I offered him food I know he likes. He preferred something else, so he sorted it out himself. Problem solved, and I don't feel like the wait staff.

bizzybee1234 · 03/08/2016 20:13

My parents did the "like it or lump it" and "eat it now warm and in company or later, cold and alone". Has caused massive food issues for me. I now struggle to eat on my own which is shit because I am a single mum and rarely get to eat with DC (weekends only as DC get dinner at nursery). I present DC with meals, if DC doesnt likw them, I take it away, no comment made. If she is hungry later, I offer a healthy snack (fruit usually) and she can wait until next meal. So far, so good. Kids don't starve themselves (unless they have a disorder). Rewarding bad behaviour is clearly making a rod for your own back, but so is linking eating with negative feelings (cold, alone, punishment). Kids need to feel they can influence their life and make decisions, but have to understand that it has to be balanced with not causing the parent (or whoever) to go to disproportionate efforts.

Goingtobeawesome · 03/08/2016 20:32

I was made to sit for two hours eating a dry horrible pork chop as a child 14-15 ish. I can't get my head round that as you can't force feed a child.

◆ Instructions to follow
Please set down, word for word, the part of the thread on children's meals that begins at the words "My parents did" and stops after "to disproportionate efforts.".

◆ Records shown
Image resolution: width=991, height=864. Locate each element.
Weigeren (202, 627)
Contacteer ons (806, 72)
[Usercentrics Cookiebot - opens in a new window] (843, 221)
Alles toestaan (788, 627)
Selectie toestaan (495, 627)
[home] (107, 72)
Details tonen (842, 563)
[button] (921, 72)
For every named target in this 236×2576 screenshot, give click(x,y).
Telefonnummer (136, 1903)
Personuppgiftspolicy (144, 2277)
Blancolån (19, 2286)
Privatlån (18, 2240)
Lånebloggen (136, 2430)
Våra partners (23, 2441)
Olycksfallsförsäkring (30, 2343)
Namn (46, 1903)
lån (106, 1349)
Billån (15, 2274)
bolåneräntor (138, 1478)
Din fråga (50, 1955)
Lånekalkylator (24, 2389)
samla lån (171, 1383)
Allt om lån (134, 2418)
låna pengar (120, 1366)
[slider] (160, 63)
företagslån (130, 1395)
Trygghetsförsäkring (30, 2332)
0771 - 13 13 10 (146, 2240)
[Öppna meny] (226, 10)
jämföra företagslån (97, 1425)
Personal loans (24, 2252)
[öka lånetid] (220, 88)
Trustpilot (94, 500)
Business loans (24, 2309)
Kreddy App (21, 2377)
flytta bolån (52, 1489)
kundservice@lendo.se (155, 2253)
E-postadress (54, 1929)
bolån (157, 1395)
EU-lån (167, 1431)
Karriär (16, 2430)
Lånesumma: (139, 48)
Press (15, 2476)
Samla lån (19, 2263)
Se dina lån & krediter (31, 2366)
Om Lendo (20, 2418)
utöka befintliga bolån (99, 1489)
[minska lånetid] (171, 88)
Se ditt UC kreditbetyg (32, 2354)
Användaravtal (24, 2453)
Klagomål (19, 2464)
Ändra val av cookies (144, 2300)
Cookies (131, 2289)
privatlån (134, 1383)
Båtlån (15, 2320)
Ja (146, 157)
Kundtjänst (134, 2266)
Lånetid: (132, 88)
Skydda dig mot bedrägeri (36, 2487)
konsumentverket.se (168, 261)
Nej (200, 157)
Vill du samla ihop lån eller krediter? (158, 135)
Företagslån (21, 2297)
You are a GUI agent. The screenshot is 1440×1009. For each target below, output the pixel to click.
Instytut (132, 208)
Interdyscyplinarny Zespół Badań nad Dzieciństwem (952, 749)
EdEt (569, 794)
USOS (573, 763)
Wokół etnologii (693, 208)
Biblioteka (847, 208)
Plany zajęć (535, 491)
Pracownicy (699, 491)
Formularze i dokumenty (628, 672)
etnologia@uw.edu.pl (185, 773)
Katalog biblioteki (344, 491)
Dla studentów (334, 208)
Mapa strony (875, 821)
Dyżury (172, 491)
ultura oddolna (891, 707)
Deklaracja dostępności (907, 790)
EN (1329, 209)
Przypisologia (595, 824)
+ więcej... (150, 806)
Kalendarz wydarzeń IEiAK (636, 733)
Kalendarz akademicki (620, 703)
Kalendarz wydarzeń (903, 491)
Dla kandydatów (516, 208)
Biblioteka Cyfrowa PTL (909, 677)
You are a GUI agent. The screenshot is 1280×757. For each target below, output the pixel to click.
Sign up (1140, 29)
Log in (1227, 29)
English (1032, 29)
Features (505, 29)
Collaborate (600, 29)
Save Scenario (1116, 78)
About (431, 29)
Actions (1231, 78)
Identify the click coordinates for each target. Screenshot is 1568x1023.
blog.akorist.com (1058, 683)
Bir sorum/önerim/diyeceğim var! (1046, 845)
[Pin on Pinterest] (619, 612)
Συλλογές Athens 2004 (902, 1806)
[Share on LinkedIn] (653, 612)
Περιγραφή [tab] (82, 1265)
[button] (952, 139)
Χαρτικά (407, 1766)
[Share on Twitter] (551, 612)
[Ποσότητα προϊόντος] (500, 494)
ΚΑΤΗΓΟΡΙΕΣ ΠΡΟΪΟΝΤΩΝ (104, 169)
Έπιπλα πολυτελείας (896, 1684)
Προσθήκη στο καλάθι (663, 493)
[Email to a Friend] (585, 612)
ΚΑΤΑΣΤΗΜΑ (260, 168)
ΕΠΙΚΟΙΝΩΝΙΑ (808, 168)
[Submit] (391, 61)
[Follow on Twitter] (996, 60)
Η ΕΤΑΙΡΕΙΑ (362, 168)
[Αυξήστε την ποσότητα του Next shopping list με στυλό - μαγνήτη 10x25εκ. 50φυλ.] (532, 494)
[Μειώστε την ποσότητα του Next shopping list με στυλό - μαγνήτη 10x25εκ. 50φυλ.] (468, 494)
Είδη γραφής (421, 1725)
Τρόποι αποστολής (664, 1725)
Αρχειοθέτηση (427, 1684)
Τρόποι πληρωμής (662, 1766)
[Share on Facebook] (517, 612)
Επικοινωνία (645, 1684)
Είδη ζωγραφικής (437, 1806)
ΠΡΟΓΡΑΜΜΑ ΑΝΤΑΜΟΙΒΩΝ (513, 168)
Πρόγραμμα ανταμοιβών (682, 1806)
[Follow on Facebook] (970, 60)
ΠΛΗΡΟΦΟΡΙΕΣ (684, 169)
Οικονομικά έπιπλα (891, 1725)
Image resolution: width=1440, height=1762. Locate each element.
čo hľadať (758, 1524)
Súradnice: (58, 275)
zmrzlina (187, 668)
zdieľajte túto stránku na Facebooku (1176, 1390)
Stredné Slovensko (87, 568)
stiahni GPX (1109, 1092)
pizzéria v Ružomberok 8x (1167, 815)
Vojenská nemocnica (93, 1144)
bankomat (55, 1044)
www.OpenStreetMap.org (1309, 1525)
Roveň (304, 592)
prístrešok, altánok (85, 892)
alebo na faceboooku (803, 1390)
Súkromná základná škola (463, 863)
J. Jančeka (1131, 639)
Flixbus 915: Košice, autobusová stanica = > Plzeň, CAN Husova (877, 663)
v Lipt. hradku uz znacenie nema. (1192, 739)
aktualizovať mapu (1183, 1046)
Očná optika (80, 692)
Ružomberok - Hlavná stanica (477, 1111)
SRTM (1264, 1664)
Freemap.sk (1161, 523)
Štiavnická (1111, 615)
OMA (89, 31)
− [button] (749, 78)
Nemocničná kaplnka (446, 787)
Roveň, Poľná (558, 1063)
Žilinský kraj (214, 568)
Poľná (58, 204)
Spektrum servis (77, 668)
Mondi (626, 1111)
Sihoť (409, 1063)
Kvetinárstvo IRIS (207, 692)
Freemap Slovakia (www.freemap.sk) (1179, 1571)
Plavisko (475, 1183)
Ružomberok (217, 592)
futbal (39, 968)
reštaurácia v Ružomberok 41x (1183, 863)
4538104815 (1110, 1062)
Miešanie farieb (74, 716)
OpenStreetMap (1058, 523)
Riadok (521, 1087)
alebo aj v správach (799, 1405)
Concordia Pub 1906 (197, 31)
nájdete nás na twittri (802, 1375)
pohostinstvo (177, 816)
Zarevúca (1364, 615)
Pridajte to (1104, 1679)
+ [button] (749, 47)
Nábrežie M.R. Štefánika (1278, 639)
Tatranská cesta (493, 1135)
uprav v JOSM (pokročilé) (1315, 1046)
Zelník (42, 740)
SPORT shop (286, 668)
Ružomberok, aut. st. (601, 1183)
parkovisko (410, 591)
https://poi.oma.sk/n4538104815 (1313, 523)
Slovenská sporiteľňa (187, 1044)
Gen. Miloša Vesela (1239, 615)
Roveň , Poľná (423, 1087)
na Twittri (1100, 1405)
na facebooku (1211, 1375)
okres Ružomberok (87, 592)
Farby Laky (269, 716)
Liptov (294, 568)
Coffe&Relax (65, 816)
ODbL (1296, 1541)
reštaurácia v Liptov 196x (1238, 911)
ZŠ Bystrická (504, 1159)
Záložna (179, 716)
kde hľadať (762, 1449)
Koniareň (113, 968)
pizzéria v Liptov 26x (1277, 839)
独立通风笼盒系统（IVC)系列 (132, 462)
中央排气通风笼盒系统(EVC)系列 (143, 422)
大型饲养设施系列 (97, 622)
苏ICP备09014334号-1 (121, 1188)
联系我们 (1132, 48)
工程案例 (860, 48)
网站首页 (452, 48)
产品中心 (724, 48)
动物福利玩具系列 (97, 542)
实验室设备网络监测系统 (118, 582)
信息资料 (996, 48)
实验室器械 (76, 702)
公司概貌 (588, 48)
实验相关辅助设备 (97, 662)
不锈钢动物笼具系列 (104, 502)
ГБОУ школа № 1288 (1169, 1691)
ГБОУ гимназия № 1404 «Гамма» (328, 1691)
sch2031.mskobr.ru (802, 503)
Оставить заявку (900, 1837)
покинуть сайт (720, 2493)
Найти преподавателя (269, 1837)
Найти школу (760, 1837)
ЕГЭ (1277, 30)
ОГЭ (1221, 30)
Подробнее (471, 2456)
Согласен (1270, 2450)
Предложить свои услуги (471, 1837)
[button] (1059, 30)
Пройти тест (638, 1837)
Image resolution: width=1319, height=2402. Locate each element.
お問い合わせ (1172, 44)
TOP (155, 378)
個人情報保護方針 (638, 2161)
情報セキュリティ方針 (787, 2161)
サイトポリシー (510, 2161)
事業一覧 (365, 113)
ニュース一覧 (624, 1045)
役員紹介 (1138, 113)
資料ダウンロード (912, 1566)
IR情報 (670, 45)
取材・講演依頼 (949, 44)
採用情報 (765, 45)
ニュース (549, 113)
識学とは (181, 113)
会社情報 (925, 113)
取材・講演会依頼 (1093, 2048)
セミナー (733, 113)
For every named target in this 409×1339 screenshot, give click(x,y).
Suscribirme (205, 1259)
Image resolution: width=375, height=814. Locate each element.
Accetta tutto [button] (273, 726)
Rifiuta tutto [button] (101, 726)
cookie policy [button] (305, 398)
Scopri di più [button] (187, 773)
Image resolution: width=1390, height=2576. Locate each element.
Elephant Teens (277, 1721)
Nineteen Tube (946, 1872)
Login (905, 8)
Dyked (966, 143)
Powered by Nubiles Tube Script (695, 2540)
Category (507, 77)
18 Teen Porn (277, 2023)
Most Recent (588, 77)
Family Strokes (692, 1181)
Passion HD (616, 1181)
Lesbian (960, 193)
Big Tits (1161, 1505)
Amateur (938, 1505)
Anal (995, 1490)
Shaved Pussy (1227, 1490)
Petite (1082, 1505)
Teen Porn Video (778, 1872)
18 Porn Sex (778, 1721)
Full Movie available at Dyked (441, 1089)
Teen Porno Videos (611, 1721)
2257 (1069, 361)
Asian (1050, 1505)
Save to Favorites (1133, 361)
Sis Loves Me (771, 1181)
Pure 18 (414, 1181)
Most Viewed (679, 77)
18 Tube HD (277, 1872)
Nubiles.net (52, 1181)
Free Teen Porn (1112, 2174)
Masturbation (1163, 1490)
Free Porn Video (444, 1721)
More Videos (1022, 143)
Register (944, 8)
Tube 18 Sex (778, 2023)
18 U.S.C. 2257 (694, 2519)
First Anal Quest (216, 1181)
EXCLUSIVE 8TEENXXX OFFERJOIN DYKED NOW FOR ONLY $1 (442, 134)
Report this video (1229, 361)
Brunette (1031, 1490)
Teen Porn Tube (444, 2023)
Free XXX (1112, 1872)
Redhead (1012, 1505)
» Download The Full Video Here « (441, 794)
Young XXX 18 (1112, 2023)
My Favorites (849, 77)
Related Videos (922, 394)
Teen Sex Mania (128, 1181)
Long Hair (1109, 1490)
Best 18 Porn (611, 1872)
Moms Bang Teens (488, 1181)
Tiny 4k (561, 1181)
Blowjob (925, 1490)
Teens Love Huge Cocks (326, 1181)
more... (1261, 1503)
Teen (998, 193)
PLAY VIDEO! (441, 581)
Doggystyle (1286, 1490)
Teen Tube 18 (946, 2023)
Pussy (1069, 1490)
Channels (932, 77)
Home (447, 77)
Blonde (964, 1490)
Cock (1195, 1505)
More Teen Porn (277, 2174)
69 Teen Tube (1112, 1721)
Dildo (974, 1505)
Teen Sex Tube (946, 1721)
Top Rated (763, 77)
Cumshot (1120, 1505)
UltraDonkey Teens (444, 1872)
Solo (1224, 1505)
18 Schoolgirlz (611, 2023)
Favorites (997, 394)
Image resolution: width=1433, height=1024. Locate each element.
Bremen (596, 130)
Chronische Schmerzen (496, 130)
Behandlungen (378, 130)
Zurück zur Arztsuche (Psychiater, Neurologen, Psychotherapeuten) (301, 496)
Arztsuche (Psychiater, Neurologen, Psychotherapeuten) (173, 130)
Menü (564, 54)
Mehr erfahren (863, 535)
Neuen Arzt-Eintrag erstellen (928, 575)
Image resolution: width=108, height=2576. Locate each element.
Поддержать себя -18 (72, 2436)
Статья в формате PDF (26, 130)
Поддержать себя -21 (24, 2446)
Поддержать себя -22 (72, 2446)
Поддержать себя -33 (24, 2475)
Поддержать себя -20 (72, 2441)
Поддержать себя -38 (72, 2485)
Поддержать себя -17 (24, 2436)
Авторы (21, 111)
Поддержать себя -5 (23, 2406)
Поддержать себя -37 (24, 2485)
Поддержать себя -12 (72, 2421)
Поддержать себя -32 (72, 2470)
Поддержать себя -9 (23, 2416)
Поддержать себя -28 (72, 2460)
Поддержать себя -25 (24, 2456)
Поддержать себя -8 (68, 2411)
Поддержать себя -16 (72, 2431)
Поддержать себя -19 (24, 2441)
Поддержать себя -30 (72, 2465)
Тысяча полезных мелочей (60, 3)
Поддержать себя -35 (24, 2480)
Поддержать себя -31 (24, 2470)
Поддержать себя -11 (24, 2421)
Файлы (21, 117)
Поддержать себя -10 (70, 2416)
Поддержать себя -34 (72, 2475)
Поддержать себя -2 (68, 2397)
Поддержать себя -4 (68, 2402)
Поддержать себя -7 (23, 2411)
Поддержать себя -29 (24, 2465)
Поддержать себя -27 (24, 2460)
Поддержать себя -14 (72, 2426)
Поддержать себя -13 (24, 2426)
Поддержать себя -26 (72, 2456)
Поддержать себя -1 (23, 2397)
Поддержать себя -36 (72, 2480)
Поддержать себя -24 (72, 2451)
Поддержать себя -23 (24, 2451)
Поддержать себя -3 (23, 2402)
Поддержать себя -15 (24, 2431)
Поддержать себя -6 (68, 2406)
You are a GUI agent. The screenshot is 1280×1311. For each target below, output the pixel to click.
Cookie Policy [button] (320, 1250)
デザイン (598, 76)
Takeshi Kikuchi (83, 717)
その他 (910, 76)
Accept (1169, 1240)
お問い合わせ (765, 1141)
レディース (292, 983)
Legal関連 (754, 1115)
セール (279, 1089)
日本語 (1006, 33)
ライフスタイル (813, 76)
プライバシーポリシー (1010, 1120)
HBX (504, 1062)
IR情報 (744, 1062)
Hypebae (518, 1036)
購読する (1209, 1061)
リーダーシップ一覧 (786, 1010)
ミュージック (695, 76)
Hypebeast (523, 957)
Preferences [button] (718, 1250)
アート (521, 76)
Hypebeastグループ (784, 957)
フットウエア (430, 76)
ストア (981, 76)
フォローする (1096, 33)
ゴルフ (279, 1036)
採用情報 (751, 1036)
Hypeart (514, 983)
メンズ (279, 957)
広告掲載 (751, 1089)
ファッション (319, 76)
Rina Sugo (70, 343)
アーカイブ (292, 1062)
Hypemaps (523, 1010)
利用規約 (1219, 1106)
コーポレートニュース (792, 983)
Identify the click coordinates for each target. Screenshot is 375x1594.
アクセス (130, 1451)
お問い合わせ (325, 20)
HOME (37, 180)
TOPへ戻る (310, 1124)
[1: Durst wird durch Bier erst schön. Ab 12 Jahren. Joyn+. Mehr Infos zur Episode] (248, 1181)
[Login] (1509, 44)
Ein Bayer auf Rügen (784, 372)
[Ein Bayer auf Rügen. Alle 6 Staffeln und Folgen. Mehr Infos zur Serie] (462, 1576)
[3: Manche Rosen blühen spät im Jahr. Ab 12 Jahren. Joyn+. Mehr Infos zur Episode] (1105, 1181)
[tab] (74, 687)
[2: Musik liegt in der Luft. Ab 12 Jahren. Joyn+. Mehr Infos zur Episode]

◆ Reply to the task
My parents did the "like it or lump it" and "eat it now warm and in company or later, cold and alone". Has caused massive food issues for me. I now struggle to eat on my own which is shit because I am a single mum and rarely get to eat with DC (weekends only as DC get dinner at nursery). I present DC with meals, if DC doesnt likw them, I take it away, no comment made. If she is hungry later, I offer a healthy snack (fruit usually) and she can wait until next meal. So far, so good. Kids don't starve themselves (unless they have a disorder). Rewarding bad behaviour is clearly making a rod for your own back, but so is linking eating with negative feelings (cold, alone, punishment). Kids need to feel they can influence their life and make decisions, but have to understand that it has to be balanced with not causing the parent (or whoever) to go to disproportionate efforts.